:: Exercise inputs ::
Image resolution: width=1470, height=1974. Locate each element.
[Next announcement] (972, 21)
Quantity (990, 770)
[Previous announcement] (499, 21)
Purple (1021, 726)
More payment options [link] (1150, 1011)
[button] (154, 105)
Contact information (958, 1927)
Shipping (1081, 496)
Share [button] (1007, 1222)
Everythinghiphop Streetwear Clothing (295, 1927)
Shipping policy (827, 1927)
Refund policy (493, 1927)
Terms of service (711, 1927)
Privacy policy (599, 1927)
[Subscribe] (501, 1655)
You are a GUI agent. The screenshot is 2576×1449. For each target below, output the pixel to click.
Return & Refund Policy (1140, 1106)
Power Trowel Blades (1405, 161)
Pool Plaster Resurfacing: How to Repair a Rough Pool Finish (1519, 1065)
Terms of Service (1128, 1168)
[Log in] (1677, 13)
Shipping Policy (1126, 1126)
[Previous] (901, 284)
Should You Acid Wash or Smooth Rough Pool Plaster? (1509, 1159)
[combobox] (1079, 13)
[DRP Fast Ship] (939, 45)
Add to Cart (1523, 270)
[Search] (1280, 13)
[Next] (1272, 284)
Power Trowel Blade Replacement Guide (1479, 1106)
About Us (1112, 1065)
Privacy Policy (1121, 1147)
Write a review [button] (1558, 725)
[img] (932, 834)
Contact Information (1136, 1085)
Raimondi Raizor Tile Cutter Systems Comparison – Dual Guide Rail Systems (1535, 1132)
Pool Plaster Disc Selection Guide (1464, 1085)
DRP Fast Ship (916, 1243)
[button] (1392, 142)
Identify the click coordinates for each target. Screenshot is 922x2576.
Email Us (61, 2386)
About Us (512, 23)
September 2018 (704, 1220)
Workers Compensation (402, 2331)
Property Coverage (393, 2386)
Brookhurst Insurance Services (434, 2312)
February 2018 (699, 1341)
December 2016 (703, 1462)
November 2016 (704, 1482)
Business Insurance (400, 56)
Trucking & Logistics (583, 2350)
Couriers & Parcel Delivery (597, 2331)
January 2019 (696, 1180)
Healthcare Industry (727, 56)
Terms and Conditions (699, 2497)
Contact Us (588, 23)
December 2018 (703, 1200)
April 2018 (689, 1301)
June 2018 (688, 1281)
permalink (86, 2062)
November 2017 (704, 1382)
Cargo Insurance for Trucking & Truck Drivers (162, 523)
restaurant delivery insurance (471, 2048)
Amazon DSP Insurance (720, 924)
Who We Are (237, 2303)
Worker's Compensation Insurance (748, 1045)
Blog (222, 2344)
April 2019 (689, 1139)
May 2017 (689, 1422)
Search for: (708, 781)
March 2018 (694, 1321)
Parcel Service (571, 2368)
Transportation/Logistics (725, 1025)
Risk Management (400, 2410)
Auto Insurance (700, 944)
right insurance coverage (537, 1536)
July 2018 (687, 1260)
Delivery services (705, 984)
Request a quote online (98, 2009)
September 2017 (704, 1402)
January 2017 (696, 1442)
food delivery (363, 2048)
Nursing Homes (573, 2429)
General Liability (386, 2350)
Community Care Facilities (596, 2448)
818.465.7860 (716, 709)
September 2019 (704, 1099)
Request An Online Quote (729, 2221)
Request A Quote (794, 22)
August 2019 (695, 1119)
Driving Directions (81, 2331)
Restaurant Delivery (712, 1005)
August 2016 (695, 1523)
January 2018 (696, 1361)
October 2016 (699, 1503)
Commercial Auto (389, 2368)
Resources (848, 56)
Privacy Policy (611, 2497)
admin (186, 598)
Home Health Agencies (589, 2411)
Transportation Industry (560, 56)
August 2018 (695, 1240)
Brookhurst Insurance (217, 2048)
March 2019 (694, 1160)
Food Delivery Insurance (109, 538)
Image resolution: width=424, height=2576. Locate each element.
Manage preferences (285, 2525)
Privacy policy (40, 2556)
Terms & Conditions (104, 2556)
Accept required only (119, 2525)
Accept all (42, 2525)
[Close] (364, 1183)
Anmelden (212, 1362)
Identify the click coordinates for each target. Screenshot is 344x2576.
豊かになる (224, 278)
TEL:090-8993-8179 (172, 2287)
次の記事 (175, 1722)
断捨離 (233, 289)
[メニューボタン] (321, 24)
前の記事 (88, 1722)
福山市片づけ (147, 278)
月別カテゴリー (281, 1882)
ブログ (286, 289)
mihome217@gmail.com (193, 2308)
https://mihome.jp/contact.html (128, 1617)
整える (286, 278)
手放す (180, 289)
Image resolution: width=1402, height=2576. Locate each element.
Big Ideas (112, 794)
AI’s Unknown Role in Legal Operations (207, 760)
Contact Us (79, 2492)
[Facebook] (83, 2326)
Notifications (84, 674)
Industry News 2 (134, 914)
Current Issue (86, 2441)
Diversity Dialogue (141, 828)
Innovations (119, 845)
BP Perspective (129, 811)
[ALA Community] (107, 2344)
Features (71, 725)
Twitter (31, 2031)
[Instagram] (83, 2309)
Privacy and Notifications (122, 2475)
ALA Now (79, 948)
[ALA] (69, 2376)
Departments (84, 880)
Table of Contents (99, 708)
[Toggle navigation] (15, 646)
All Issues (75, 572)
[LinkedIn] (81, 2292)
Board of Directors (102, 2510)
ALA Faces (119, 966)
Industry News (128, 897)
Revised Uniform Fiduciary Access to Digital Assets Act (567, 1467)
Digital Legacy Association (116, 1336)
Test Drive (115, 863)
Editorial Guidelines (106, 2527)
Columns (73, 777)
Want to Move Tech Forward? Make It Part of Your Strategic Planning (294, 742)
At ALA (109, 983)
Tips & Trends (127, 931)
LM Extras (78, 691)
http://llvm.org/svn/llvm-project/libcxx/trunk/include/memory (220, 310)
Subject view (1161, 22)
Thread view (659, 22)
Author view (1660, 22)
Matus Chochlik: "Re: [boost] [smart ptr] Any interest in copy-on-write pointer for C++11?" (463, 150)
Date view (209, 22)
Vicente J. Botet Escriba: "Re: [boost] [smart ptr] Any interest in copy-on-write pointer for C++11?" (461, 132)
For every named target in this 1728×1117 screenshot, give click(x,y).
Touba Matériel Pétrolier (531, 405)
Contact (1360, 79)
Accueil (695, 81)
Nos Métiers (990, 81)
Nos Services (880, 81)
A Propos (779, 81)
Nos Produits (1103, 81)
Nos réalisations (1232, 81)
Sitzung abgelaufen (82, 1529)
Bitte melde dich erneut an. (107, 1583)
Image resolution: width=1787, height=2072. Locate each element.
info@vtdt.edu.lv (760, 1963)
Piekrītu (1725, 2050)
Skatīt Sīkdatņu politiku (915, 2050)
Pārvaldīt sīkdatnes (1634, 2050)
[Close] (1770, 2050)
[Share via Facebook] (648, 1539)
:::
Exactly the lines from the one containing "Industry News (128, 897)" to the final line of the data, both included, should be printed, and nothing more.

Industry News (128, 897)
Revised Uniform Fiduciary Access to Digital Assets Act (567, 1467)
Digital Legacy Association (116, 1336)
Test Drive (115, 863)
Editorial Guidelines (106, 2527)
Columns (73, 777)
Want to Move Tech Forward? Make It Part of Your Strategic Planning (294, 742)
At ALA (109, 983)
Tips & Trends (127, 931)
LM Extras (78, 691)
http://llvm.org/svn/llvm-project/libcxx/trunk/include/memory (220, 310)
Subject view (1161, 22)
Thread view (659, 22)
Author view (1660, 22)
Matus Chochlik: "Re: [boost] [smart ptr] Any interest in copy-on-write pointer for C++11?" (463, 150)
Date view (209, 22)
Vicente J. Botet Escriba: "Re: [boost] [smart ptr] Any interest in copy-on-write pointer for C++11?" (461, 132)
For every named target in this 1728×1117 screenshot, give click(x,y).
Touba Matériel Pétrolier (531, 405)
Contact (1360, 79)
Accueil (695, 81)
Nos Métiers (990, 81)
Nos Services (880, 81)
A Propos (779, 81)
Nos Produits (1103, 81)
Nos réalisations (1232, 81)
Sitzung abgelaufen (82, 1529)
Bitte melde dich erneut an. (107, 1583)
Image resolution: width=1787, height=2072. Locate each element.
info@vtdt.edu.lv (760, 1963)
Piekrītu (1725, 2050)
Skatīt Sīkdatņu politiku (915, 2050)
Pārvaldīt sīkdatnes (1634, 2050)
[Close] (1770, 2050)
[Share via Facebook] (648, 1539)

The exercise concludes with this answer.